Would you copy only the lines below, from the one containing "Screen dimensions: 685x672" through the very last one, leaving the pictures out?

--

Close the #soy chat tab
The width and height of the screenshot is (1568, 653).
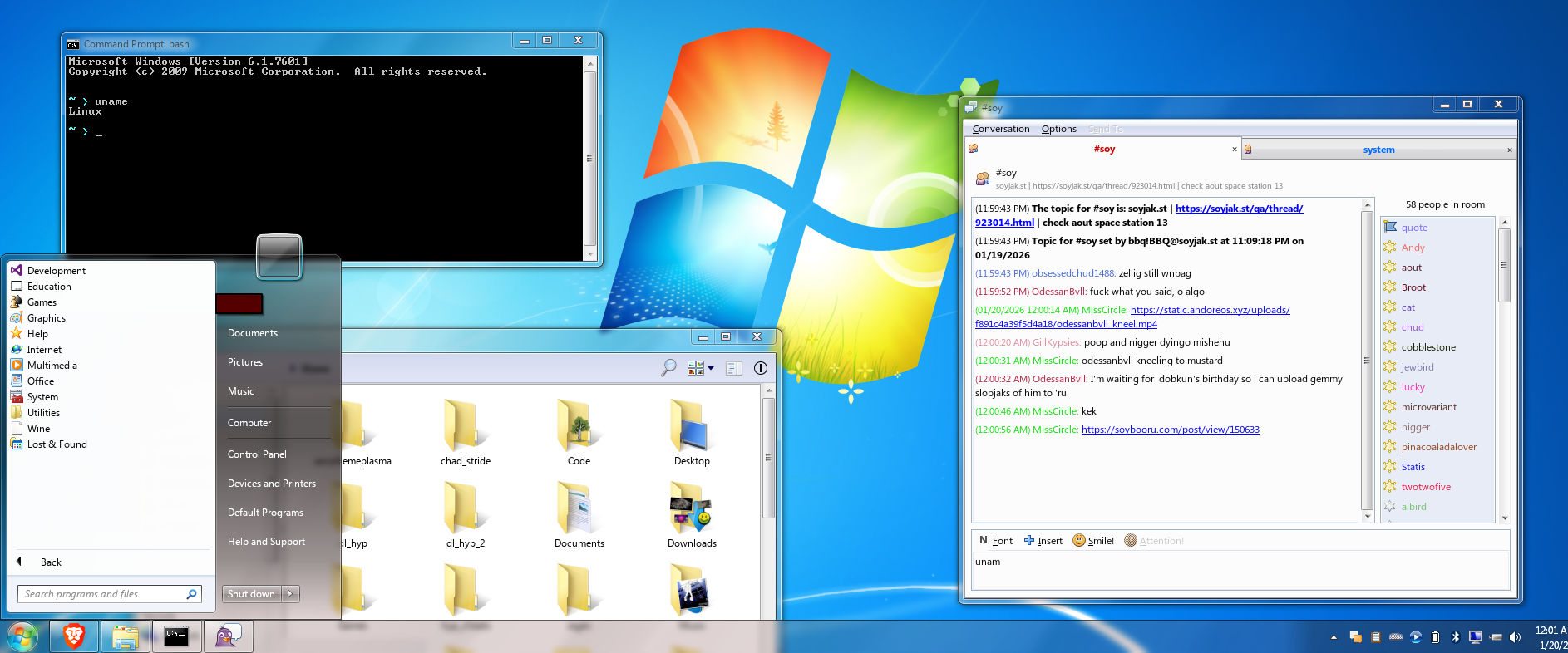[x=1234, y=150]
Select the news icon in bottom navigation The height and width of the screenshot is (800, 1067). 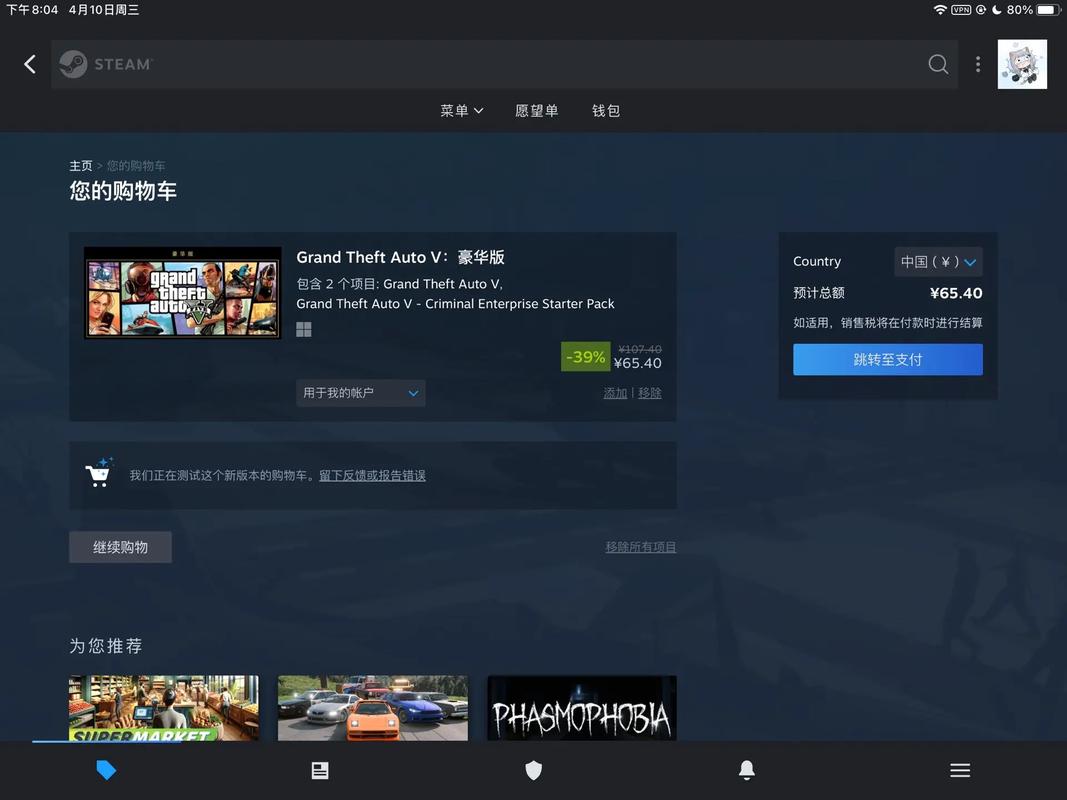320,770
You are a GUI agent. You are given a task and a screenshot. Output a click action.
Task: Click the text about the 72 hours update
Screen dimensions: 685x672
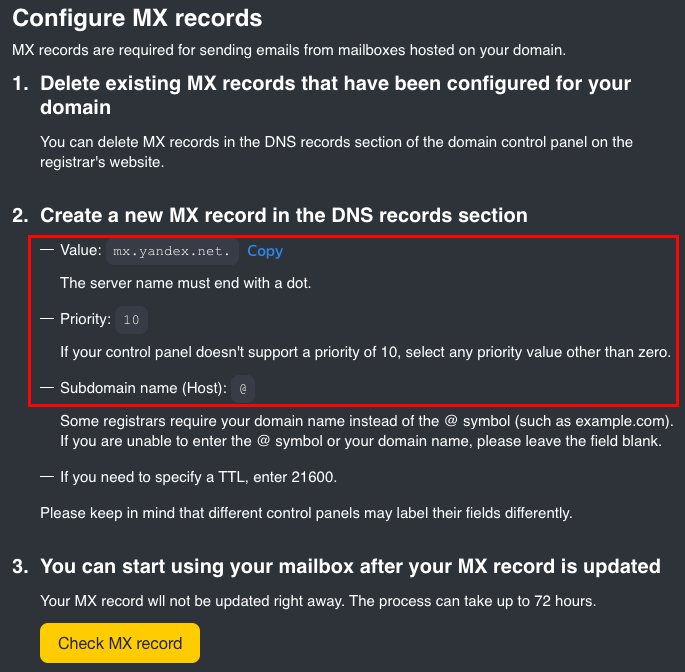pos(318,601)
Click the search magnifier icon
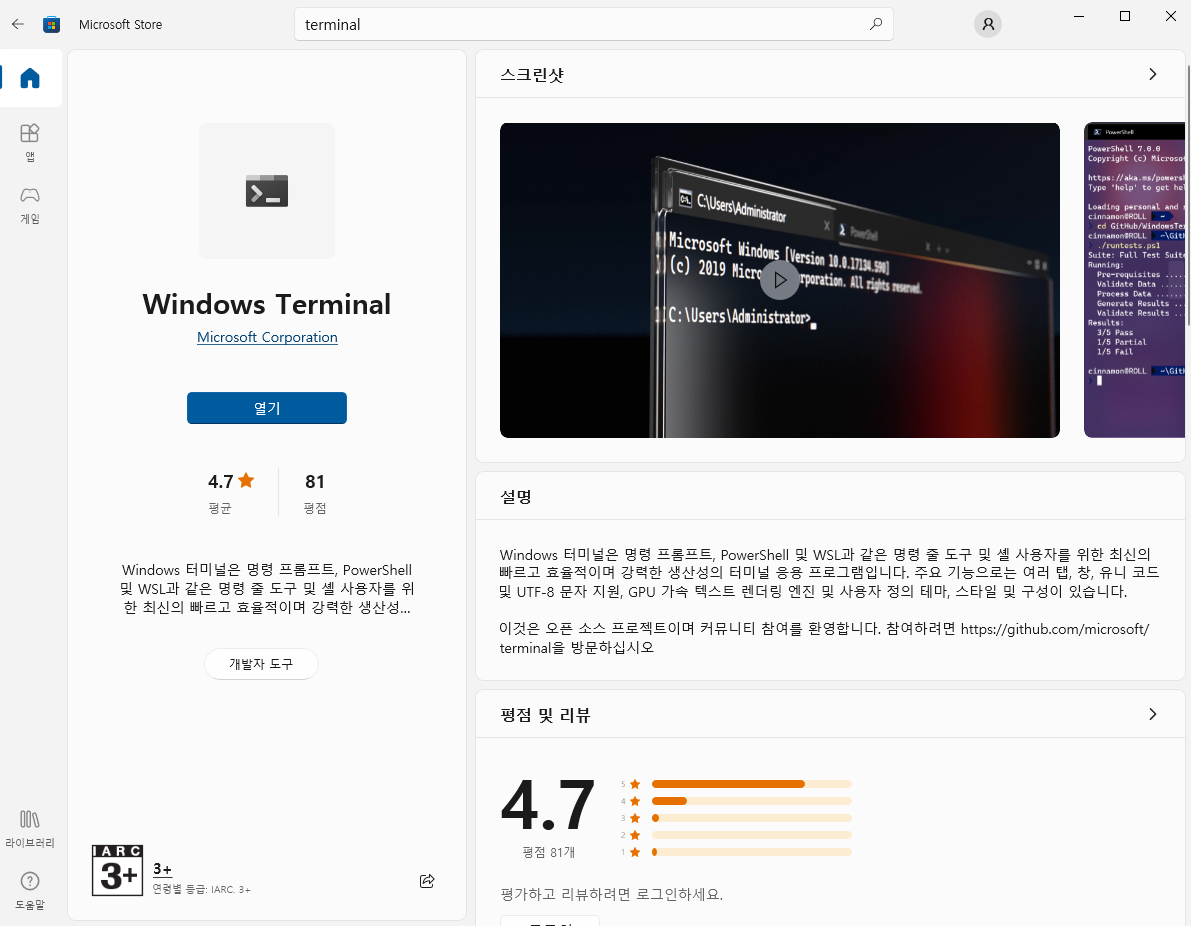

--

Reply to the task
Screen dimensions: 685x672
pos(318,601)
Click the search magnifier icon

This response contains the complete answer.